= WORK TO DO =
Repeat each of the following rows word for word, without any changes.

= Rows on finding words and elements =
________________________

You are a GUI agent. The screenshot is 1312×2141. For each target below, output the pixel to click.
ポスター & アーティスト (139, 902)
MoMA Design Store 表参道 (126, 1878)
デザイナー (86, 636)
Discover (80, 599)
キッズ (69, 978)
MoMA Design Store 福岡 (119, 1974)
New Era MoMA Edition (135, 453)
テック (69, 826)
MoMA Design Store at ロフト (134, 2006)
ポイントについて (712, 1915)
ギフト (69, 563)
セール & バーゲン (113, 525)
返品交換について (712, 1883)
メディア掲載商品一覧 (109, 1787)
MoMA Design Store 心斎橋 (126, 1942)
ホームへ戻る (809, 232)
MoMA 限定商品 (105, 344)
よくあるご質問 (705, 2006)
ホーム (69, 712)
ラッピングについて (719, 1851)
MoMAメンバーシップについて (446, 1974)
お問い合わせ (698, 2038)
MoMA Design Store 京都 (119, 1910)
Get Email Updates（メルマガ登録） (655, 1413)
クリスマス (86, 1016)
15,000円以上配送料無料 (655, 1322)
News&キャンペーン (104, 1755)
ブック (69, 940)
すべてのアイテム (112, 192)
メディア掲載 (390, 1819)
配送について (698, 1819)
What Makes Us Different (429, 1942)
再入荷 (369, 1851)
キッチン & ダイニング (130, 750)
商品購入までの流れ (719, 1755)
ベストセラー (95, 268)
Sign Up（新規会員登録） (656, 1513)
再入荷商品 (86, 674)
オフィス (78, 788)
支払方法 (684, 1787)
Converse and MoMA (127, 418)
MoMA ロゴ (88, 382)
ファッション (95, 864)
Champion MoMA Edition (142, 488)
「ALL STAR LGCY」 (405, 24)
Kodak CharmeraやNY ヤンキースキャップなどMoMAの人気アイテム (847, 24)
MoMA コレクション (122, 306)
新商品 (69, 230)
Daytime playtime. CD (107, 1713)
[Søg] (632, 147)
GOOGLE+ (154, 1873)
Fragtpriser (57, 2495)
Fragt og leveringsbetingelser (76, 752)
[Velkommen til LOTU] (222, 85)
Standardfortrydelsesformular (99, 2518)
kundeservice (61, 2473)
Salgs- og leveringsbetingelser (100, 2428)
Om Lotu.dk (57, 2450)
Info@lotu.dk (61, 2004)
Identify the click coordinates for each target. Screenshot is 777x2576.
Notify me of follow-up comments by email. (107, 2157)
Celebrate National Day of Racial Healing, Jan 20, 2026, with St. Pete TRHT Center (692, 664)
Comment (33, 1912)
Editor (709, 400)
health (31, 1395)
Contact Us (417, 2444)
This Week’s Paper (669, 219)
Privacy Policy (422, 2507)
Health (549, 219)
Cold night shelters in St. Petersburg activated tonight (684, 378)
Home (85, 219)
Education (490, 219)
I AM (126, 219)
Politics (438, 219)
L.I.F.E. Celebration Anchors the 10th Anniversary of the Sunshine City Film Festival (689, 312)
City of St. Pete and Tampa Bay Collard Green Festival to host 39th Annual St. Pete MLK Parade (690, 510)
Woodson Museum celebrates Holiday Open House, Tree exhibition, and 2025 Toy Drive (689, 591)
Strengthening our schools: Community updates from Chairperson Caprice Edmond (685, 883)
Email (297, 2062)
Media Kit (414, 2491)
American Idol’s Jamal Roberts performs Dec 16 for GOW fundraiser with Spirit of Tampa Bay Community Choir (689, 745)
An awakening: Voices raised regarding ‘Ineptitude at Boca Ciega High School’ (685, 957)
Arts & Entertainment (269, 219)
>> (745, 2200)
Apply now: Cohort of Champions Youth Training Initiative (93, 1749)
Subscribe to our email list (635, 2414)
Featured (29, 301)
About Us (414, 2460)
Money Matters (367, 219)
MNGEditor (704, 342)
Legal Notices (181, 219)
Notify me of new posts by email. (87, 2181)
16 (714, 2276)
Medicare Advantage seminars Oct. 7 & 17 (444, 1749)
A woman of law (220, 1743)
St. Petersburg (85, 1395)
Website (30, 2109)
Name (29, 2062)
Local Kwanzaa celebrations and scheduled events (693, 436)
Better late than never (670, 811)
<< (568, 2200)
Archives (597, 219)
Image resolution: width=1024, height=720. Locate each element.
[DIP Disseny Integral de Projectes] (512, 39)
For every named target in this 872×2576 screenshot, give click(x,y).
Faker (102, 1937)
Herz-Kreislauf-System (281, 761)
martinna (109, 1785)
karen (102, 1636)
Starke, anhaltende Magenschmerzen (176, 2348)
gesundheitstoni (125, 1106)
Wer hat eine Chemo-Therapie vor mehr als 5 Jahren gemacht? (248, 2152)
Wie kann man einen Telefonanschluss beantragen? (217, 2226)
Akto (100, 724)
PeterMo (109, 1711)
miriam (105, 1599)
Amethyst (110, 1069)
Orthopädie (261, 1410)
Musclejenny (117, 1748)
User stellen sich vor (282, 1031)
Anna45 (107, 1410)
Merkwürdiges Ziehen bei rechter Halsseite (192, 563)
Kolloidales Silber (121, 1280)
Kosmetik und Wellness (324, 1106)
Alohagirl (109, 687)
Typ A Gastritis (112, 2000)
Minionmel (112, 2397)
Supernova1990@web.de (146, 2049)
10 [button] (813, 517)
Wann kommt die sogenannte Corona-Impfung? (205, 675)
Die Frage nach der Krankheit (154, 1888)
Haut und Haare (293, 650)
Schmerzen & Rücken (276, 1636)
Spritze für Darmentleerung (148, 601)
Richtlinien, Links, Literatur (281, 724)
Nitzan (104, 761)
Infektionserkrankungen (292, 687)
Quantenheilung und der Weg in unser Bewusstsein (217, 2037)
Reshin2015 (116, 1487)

________________________

= SOLUTION FOR THIS TASK =
You are a GUI agent. The screenshot is 1312×2141. For each target below, output the pixel to click.
ポスター & アーティスト (139, 902)
MoMA Design Store 表参道 (126, 1878)
デザイナー (86, 636)
Discover (80, 599)
キッズ (69, 978)
MoMA Design Store 福岡 (119, 1974)
New Era MoMA Edition (135, 453)
テック (69, 826)
MoMA Design Store at ロフト (134, 2006)
ポイントについて (712, 1915)
ギフト (69, 563)
セール & バーゲン (113, 525)
返品交換について (712, 1883)
メディア掲載商品一覧 (109, 1787)
MoMA Design Store 心斎橋 (126, 1942)
ホームへ戻る (809, 232)
MoMA 限定商品 (105, 344)
よくあるご質問 (705, 2006)
ホーム (69, 712)
ラッピングについて (719, 1851)
MoMAメンバーシップについて (446, 1974)
お問い合わせ (698, 2038)
MoMA Design Store 京都 (119, 1910)
Get Email Updates（メルマガ登録） (655, 1413)
クリスマス (86, 1016)
15,000円以上配送料無料 (655, 1322)
News&キャンペーン (104, 1755)
ブック (69, 940)
すべてのアイテム (112, 192)
メディア掲載 (390, 1819)
配送について (698, 1819)
What Makes Us Different (429, 1942)
再入荷 (369, 1851)
キッチン & ダイニング (130, 750)
商品購入までの流れ (719, 1755)
ベストセラー (95, 268)
Sign Up（新規会員登録） (656, 1513)
再入荷商品 (86, 674)
オフィス (78, 788)
支払方法 (684, 1787)
Converse and MoMA (127, 418)
MoMA ロゴ (88, 382)
ファッション (95, 864)
Champion MoMA Edition (142, 488)
「ALL STAR LGCY」 (405, 24)
Kodak CharmeraやNY ヤンキースキャップなどMoMAの人気アイテム (847, 24)
MoMA コレクション (122, 306)
新商品 (69, 230)
Daytime playtime. CD (107, 1713)
[Søg] (632, 147)
GOOGLE+ (154, 1873)
Fragtpriser (57, 2495)
Fragt og leveringsbetingelser (76, 752)
[Velkommen til LOTU] (222, 85)
Standardfortrydelsesformular (99, 2518)
kundeservice (61, 2473)
Salgs- og leveringsbetingelser (100, 2428)
Om Lotu.dk (57, 2450)
Info@lotu.dk (61, 2004)
Identify the click coordinates for each target. Screenshot is 777x2576.
Notify me of follow-up comments by email. (107, 2157)
Celebrate National Day of Racial Healing, Jan 20, 2026, with St. Pete TRHT Center (692, 664)
Comment (33, 1912)
Editor (709, 400)
health (31, 1395)
Contact Us (417, 2444)
This Week’s Paper (669, 219)
Privacy Policy (422, 2507)
Health (549, 219)
Cold night shelters in St. Petersburg activated tonight (684, 378)
Home (85, 219)
Education (490, 219)
I AM (126, 219)
Politics (438, 219)
L.I.F.E. Celebration Anchors the 10th Anniversary of the Sunshine City Film Festival (689, 312)
City of St. Pete and Tampa Bay Collard Green Festival to host 39th Annual St. Pete MLK Parade (690, 510)
Woodson Museum celebrates Holiday Open House, Tree exhibition, and 2025 Toy Drive (689, 591)
Strengthening our schools: Community updates from Chairperson Caprice Edmond (685, 883)
Email (297, 2062)
Media Kit (414, 2491)
American Idol’s Jamal Roberts performs Dec 16 for GOW fundraiser with Spirit of Tampa Bay Community Choir (689, 745)
An awakening: Voices raised regarding ‘Ineptitude at Boca Ciega High School’ (685, 957)
Arts & Entertainment (269, 219)
>> (745, 2200)
Apply now: Cohort of Champions Youth Training Initiative (93, 1749)
Subscribe to our email list (635, 2414)
Featured (29, 301)
About Us (414, 2460)
Money Matters (367, 219)
MNGEditor (704, 342)
Legal Notices (181, 219)
Notify me of new posts by email. (87, 2181)
16 (714, 2276)
Medicare Advantage seminars Oct. 7 & 17 (444, 1749)
A woman of law (220, 1743)
St. Petersburg (85, 1395)
Website (30, 2109)
Name (29, 2062)
Local Kwanzaa celebrations and scheduled events (693, 436)
Better late than never (670, 811)
<< (568, 2200)
Archives (597, 219)
Image resolution: width=1024, height=720. Locate each element.
[DIP Disseny Integral de Projectes] (512, 39)
For every named target in this 872×2576 screenshot, give click(x,y).
Faker (102, 1937)
Herz-Kreislauf-System (281, 761)
martinna (109, 1785)
karen (102, 1636)
Starke, anhaltende Magenschmerzen (176, 2348)
gesundheitstoni (125, 1106)
Wer hat eine Chemo-Therapie vor mehr als 5 Jahren gemacht? (248, 2152)
Wie kann man einen Telefonanschluss beantragen? (217, 2226)
Akto (100, 724)
PeterMo (109, 1711)
miriam (105, 1599)
Amethyst (110, 1069)
Orthopädie (261, 1410)
Musclejenny (117, 1748)
User stellen sich vor (282, 1031)
Anna45 (107, 1410)
Merkwürdiges Ziehen bei rechter Halsseite (192, 563)
Kolloidales Silber (121, 1280)
Kosmetik und Wellness (324, 1106)
Alohagirl (109, 687)
Typ A Gastritis (112, 2000)
Minionmel (112, 2397)
Supernova1990@web.de (146, 2049)
10 [button] (813, 517)
Wann kommt die sogenannte Corona-Impfung? (205, 675)
Die Frage nach der Krankheit (154, 1888)
Haut und Haare (293, 650)
Schmerzen & Rücken (276, 1636)
Spritze für Darmentleerung (148, 601)
Richtlinien, Links, Literatur (281, 724)
Nitzan (104, 761)
Infektionserkrankungen (292, 687)
Quantenheilung und der Weg in unser Bewusstsein (217, 2037)
Reshin2015 (116, 1487)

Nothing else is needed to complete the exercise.